Red Cross Workers Devotion: Rather a pleasing incident happened on Tuesday at the Guildhall Depot of the Red Cross, of which the Mayoress (Mrs. Carlton) is the Commandant. In addition to the work parties who meet in the day time on Tuesdays and Fridays for the Red Cross work, Mrs. Carlton has a special working party on the same evenings of ladies who are engaged during the day. Now that the finer weather has come, the Mayoress thought that the latter ladies would like to avail themselves of the bright evenings during the next two or three months for recreation.
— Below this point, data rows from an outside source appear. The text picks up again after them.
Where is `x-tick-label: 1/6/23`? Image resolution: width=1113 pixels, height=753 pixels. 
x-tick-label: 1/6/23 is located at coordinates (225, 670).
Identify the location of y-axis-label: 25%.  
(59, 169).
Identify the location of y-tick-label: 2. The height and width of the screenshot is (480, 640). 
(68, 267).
She suggested this to them on Tuesday evening, but even whilst she was speaking two or three of the ladies called out that they would rather go on working. So after she had finished speaking, she thought it best to put the matter to the vote, and every lady voted in favour or working in the evenings during the summer as they had done during the winter….That is the spirit of the gentlewoman, and the noblewoman. We take off our hates to them for setting before themselves, and us, such a high ideal of civic and patriotic duty. Their’s not to discuss sordid shibboleths like “dilution of labour,” their’s but to do if possible that their men folk may not die. It is due to their indefatigable zeal that the Guildhall depot, in addition to hundreds of ordinary garments sent to the various hospitals and to soldiers at the front, turn out over 2,000 surgical articles every month, which help to supply the needs of the local hospitals and the various Red Cross Hospitals in London.
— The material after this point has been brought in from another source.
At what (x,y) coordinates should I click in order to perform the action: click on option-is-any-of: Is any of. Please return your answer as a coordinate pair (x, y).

Four Sons Lost in the War: Mrs. Kitsull, of Hindlip, has received news that her son, Pte. Harry Kitsull, of the Worcestershire Regiment, has been killed in action. He leaves a widow and three children. Before joining the Army he was employed as a coal carter at Malvern, where his wife is now living. Mrs. Kitsull, sen., has lost three sons in this war. Her eldest son, Corpl. John Kitsull, of the Worcestershire Regiment, was killed in November, 1916. He left a widow and three children, who reside at Hindlip. Pte. Charles William Kitsull, also of the Worcestershires, was killed in Mesopotamia after service at the Dardanelles and the Persian Gulf. A fourth son, Pte. Joseph Kitsull, of the Worcestershires, died from wounds received in the South African War.
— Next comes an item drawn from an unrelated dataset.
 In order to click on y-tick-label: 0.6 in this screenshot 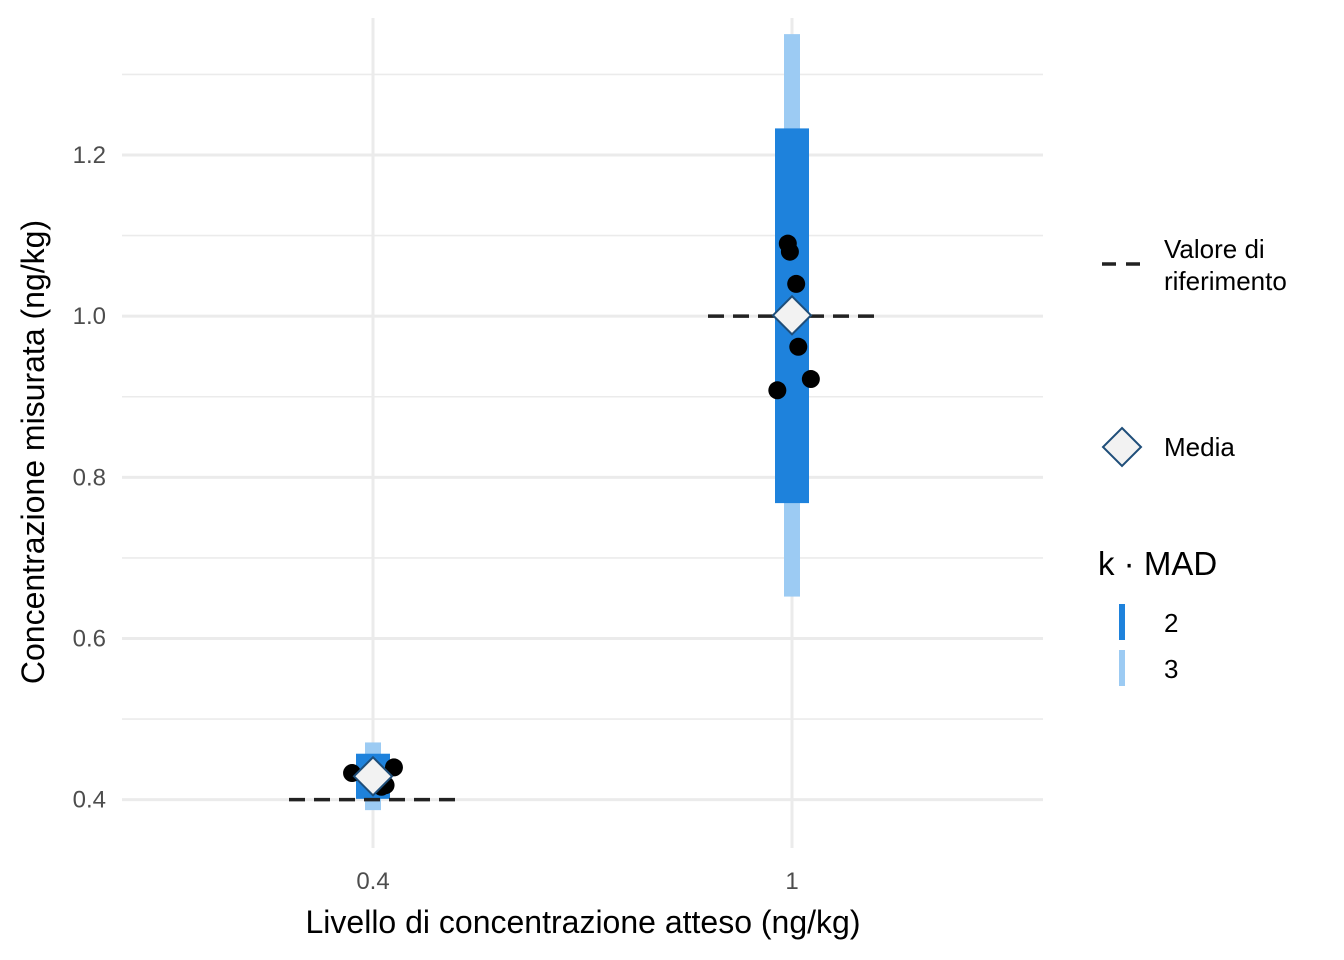, I will do `click(90, 638)`.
There are about 40,000 dependents of Canadian soldiers stranded in this country at the present time – wives and children who either followed their menfolk across to be as near them as possible while they were on active service, or came over to see them in hospital after they had been wounded. They are not stranded in the e ordinary sense of the word, for no cases of want have been reported. But it seems impossible for the bulk of them to return to Canada now or for some time to come owing to lack of passenger accommodation, and it is stated that even were the war to end soon fully eighteen months must elapse before tonnage could be spared to transport so large a body of people.